The Charlottesville City Council wants to make sure repairs to the Downtown Mall’s two vehicular crossings will work before paying more than $100,000 for the project.

“We have a design that ostensibly looks like it’s going to be compatible with the mall, but it looks like the same design from 2008 that failed,” Councilor Kathy Galvin said at a council meeting earlier this week.

The original design for the mall, created by renowned landscape architect Lawrence Halprin, did not envision the crossing side streets being used by vehicles. However, in the 1990s, vehicles were permitted to use Second Street West, and Fourth Street East was opened to one-way traffic in 2006.

In 2007, preparation for a re-bricking of the mall began and the firm MMM Design was hired to create plans. The project, which was budgeted at $7.5 million and was completed in spring 2009, was to feature bricks laid in sand as opposed to being laid in mortar.
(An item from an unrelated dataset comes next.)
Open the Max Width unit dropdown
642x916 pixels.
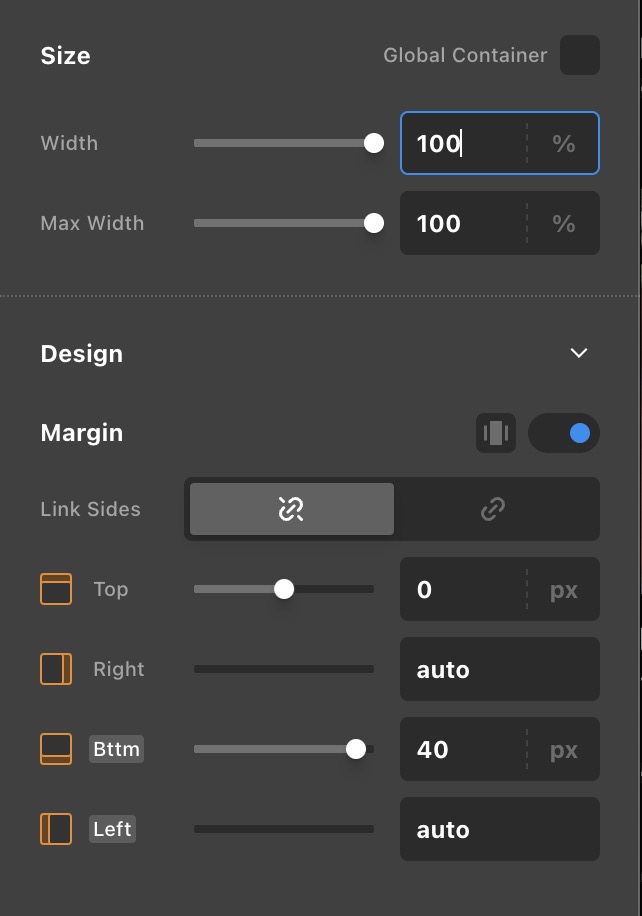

However, a decision was made to retain the mortar-laid bricks in a drainage feature known as a runnel.

These runnels were to have been laid next to a concrete banding but the Board of Architectural Review asked that this be changed to granite, as envisioned in the Halprin design.

However, both the granite and bricks in the runnel have broken due to the weight of trucks.
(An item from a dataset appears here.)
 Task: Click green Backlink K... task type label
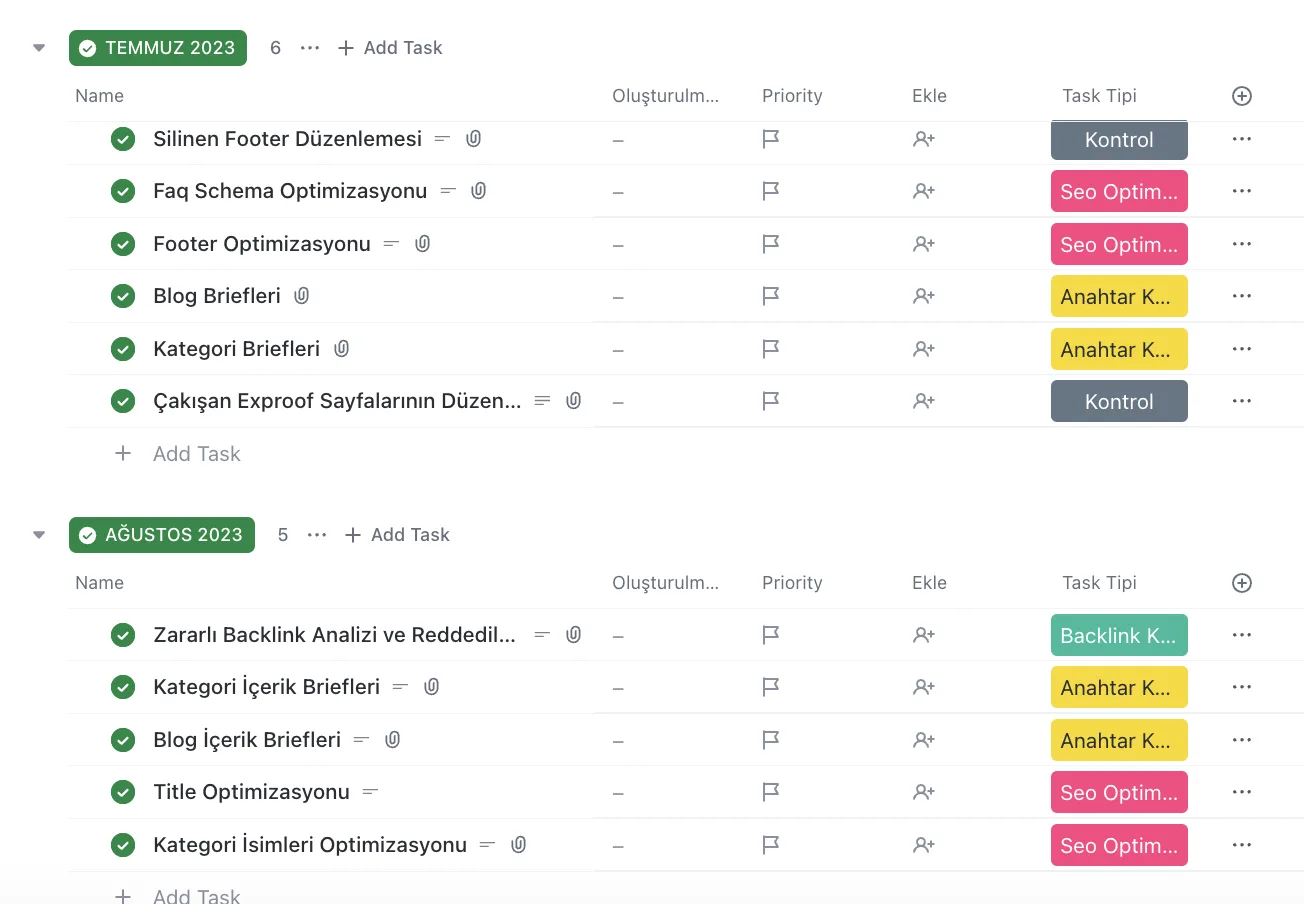coord(1119,635)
“By putting bricks that are sand-set adjacent to the granite, we’ve seen the granite break,” said Jim Tolbert, the city’s director of neighborhood development services.

City staff had recommended switching the granite to concrete and removing the runnels in the crossings.

They also recommended using shorter bricks set in asphalt to make them as stable as possible to eliminate rocking.

“That would keep the appearance close to what we have now,” Tolbert said.

The cost of repairs as planned by MMM Design would be $120,000.

Tolbert also suggested restricting the size of vehicle that could use the crossings.

“The constant pounding and the moving off to the side by the heavy trucks are causing our biggest problems,” Tolbert said. “We don’t think that if you allow heavy trucks that there is a brick solution based on the information that we’ve got.”

Some councilors complained they could not read the drawings that had been provided to them and that they needed more information about whether the design could withstand heavy loads.

“I’m very concerned that we will come back in another five years and need to spend another $120,000 if we’re not detailing and designing a durable, versatile road,” Galvin said.

However, other councilors were concerned that accommodating truck traffic was not consistent with the city’s vision for the mall.

“I do not want it to change from pedestrians having the priority,” said Mayor Satyendra Huja. “I do not want to just design a street to accommodate trucks.”

“The pedestrians come first, and so somebody walking down Main Street is the person I want to have the experience of saying, ‘this is my street,’ and the cars coming across the mall are interrupting that flow,” Councilor Kristin Szakos said.

An engineer from MMM Design was not present to answer questions.

Tolbert said he would return before the council with a new design at a later meeting. The work would not actually be conducted until after the summer peak season. He added that the cost estimate for the work could grow higher.

“The money amount may change if we come back with something radically different,” Tolbert said.